La grande dépression. Cet événement historique a marqué l’Amérique entière suite au Krash boursier sur Wall Street aux États-Unis. Cette période dans l’Histoire m’impressionne. Oui, cette décennie que l’on considère comme les années perdues m’inspire et m’intrigue au plus haut point.

Dernièrement, j’ai lu un livre nommé la Grande Dépression, récits des années perdues (Barry Broadfoot, 1973). Un vieux livre des années 70 pas très attrayant, mais tellement intéressant.  On y retrouve une centaine de récits des personnes ayant vécu ces années difficiles. Des récits de toutes sortes. Passant des abus sexuels jusqu’à la faim, en passant par les petites anecdotes du quotidien.

Je trouve cela dommage qu’on ne nous ait pas enseigné cette période difficile de l’histoire du Canada. Il est souvent mentionné dans ce recueil que les institutions scolaires n’enseignent pas ou très peu la grande dépression.
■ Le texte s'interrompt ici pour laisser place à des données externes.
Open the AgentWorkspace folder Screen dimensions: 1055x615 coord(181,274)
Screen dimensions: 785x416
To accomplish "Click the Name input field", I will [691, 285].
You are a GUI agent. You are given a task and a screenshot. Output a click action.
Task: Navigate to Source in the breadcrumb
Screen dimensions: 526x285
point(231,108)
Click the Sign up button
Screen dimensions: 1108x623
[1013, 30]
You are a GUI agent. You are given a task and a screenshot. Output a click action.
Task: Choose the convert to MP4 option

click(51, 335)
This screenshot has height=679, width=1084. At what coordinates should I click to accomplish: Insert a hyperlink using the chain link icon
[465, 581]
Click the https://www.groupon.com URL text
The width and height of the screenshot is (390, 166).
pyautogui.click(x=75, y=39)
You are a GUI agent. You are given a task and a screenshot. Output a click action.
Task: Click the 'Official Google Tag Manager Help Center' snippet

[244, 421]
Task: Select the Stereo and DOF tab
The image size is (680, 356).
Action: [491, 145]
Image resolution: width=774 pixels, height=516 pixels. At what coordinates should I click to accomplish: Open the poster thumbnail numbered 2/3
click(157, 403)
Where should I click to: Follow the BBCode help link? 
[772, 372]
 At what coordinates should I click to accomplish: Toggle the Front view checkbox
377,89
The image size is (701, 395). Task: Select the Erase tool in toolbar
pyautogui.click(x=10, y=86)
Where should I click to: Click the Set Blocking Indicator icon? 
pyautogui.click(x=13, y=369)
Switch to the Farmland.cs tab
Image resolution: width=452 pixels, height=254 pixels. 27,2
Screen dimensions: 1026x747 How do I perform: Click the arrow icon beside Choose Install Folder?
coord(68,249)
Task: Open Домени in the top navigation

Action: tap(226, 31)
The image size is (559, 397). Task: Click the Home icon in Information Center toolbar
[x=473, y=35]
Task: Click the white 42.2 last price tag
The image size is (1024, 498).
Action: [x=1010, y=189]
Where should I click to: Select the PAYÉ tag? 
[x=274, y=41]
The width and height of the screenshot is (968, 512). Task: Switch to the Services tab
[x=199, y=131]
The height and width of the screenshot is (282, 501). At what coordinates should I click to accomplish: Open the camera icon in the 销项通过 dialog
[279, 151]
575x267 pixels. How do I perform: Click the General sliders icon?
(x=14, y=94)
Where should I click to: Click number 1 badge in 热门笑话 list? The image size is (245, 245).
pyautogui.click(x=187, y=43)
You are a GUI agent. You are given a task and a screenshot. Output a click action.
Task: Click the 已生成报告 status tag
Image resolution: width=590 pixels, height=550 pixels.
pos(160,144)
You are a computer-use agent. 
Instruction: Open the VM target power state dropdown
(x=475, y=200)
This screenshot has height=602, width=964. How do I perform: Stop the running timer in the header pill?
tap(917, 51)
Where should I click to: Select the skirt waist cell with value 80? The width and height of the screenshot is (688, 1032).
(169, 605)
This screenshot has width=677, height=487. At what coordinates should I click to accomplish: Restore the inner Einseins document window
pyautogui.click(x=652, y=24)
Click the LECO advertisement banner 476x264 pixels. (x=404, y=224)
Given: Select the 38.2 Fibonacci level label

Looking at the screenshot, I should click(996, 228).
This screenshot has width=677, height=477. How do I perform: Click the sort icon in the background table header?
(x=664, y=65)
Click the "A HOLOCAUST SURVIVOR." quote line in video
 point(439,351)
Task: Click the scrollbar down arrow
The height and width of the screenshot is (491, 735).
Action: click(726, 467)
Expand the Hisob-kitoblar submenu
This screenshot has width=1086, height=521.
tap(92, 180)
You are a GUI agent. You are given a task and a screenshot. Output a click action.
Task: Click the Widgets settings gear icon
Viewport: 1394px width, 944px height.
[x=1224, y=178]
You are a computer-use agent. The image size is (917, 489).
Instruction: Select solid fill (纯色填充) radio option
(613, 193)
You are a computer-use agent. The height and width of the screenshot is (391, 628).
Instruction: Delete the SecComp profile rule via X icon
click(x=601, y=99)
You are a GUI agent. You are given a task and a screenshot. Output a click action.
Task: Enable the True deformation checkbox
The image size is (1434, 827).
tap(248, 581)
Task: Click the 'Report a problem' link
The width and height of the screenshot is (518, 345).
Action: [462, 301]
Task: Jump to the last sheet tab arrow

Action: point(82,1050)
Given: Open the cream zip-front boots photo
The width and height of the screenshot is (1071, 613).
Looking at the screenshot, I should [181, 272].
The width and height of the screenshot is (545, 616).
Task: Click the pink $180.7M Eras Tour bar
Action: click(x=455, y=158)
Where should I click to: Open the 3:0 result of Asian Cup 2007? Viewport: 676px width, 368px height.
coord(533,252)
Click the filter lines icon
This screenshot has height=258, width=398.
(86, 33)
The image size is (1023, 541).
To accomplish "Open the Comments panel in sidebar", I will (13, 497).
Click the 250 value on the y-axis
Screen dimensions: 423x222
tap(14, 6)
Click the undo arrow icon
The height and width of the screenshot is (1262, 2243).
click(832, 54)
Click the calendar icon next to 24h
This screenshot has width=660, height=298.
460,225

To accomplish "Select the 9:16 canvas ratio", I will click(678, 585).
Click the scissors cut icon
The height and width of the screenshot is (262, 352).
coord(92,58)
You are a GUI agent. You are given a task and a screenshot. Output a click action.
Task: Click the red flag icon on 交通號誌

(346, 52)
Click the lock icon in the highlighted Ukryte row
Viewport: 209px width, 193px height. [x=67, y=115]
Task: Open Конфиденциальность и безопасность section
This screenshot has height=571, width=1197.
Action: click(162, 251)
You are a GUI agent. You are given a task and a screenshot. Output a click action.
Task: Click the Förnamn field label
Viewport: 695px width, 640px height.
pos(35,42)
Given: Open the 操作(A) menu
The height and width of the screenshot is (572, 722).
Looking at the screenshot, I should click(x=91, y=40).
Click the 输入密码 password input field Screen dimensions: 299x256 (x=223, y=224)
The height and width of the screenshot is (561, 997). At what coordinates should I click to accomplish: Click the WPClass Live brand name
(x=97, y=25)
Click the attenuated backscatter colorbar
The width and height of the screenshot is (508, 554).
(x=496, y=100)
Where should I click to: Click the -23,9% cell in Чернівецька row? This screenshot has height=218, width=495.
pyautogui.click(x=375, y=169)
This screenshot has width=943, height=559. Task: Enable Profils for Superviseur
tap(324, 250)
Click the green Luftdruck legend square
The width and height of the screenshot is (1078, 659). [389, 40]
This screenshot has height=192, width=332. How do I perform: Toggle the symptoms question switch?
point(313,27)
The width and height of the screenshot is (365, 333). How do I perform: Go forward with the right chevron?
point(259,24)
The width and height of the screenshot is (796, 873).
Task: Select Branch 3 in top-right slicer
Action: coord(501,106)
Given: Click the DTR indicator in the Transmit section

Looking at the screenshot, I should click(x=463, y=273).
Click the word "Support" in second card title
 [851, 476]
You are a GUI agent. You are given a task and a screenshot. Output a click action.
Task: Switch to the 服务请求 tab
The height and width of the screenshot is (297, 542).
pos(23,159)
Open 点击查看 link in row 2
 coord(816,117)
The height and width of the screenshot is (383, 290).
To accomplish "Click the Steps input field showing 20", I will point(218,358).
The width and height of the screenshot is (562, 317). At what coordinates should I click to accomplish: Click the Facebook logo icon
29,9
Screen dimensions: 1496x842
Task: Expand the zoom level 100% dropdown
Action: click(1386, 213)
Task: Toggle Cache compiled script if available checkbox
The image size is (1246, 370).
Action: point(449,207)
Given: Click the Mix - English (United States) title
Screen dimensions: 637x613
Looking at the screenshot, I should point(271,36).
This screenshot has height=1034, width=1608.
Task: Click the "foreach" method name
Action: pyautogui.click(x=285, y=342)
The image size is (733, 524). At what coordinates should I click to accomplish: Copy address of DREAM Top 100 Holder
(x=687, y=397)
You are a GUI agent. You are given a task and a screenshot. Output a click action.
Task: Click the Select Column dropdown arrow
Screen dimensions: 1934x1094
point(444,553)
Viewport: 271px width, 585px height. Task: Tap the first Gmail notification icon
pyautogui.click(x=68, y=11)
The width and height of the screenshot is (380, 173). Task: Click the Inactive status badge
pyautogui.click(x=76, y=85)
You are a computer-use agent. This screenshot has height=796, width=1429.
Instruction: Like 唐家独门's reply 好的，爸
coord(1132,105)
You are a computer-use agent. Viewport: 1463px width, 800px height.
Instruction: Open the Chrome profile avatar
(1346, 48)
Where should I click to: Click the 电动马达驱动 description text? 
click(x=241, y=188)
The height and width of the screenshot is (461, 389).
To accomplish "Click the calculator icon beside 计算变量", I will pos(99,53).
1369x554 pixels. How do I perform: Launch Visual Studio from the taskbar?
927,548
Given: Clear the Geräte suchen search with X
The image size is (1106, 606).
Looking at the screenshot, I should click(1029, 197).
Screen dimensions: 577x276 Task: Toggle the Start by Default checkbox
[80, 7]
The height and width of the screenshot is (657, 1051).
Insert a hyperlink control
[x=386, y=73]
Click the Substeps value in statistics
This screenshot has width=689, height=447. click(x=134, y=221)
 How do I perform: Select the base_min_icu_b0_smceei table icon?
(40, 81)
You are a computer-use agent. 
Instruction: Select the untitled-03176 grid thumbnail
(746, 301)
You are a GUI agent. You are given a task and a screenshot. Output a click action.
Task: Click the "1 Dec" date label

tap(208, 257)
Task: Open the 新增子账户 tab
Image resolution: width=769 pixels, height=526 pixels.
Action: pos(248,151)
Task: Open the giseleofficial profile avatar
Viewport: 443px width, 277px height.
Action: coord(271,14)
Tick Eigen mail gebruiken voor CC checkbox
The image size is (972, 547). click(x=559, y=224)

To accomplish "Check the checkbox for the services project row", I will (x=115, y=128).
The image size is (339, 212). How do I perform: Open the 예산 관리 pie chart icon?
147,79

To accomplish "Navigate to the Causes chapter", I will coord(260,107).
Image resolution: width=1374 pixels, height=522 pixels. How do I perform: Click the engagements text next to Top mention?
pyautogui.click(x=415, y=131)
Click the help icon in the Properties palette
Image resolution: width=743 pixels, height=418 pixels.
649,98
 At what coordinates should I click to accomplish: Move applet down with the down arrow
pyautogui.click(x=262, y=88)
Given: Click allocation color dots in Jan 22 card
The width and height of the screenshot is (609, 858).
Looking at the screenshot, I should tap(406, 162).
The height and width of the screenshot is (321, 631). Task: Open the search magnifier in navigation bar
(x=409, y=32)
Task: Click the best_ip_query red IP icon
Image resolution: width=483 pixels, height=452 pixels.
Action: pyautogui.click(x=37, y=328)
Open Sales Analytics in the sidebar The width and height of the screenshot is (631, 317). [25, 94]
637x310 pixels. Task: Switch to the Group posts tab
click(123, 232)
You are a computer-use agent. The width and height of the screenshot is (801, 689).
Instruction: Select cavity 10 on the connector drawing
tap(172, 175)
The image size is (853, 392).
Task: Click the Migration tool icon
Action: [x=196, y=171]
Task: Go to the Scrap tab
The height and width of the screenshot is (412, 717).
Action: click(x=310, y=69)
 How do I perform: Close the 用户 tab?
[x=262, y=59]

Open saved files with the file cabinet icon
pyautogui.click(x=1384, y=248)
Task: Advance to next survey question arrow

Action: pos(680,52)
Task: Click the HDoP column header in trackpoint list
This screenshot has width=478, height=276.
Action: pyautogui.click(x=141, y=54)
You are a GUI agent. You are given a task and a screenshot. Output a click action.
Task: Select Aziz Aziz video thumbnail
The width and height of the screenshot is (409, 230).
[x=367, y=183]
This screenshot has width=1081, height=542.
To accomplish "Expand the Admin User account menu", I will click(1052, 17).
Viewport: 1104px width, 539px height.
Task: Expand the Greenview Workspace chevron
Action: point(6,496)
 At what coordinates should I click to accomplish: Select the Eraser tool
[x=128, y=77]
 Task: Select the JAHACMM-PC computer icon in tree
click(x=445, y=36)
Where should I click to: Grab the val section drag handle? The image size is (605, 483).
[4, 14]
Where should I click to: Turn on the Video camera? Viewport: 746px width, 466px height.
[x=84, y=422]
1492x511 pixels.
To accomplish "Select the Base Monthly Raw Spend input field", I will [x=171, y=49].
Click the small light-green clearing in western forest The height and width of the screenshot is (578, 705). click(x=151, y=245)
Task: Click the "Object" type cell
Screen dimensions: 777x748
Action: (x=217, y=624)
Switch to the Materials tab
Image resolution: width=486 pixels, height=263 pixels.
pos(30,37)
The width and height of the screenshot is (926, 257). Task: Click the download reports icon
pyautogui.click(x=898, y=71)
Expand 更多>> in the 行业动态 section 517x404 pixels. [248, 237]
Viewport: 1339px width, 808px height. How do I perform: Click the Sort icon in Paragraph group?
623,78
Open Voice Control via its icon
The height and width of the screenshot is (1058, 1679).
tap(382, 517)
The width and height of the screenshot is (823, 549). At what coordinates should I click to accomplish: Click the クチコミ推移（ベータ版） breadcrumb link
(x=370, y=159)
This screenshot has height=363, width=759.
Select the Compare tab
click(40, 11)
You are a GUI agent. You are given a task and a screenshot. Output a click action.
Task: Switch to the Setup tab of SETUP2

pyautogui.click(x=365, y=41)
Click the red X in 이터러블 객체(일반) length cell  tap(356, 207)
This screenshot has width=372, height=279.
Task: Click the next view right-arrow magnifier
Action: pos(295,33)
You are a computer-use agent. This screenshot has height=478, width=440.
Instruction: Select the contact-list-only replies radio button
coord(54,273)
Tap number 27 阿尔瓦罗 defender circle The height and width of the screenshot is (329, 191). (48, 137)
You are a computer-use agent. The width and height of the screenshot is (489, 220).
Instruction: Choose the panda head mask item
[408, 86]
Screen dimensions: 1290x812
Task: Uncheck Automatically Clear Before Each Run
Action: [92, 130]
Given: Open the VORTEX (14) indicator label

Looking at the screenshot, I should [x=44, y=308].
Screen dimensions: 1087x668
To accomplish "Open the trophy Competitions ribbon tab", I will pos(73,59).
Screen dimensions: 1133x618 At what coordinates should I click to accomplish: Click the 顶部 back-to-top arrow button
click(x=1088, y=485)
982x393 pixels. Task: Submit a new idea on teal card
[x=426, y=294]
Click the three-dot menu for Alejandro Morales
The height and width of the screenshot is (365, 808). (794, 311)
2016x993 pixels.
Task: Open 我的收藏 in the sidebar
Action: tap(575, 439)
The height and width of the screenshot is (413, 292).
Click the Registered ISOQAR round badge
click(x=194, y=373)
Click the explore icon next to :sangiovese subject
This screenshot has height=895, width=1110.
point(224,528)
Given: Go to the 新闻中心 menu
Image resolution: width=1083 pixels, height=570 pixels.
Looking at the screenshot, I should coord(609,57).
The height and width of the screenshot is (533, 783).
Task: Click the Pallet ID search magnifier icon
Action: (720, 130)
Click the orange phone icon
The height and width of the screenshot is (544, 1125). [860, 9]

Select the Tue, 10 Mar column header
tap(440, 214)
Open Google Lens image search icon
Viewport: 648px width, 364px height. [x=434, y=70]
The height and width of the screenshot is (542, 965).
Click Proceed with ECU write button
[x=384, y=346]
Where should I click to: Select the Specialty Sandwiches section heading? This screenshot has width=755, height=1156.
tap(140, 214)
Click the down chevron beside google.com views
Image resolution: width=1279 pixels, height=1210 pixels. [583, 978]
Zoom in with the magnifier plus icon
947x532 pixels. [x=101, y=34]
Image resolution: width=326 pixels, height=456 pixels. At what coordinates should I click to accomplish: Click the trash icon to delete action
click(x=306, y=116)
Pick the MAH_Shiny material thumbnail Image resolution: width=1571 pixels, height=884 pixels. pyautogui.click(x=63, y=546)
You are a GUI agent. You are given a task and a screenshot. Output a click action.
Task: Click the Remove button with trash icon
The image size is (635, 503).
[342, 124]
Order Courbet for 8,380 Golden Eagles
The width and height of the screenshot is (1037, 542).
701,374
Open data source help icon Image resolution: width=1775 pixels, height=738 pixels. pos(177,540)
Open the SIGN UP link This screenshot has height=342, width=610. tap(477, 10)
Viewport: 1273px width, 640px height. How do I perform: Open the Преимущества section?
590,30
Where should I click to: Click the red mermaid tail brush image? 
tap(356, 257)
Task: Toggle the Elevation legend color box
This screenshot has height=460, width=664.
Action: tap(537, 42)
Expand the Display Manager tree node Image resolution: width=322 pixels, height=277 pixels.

Deux ou trois lignes tout au plus et c’est vrai! C’est malheureusement vrai! Comment pouvons-nous passer à côté d’une époque où les gens ont dû apprendre à vivre avec si peu! Une période qui a duré dix années!

Nous pouvons tirer tellement de leçons de cette période, autant du point de vue financier que pour la vie quotidienne.

Vivre avec moins de 10$ par mois

Que feriez-vous aujourd’hui avec 10$? Un petit trio sous-marin au Subway ou encore un café et un gâteau au café du coin. Dans le temps, 10$ pouvaient aider une famille entière (et dans le temps, c’était des familles de plus de 10 personnes!) à tenir pendant un mois. 10$ pour tout un mois. Imaginez à quel point les mères de famille devaient faire preuve de créativité pour mettre un repas sur la table, pour habiller ses enfants ou encore pour offrir des petits présents lors des grandes fêtes. Il y avait tellement de personnes sans emploi que c’était une aide gouvernementale, les Secours Directs, qui venait en aide à ces familles.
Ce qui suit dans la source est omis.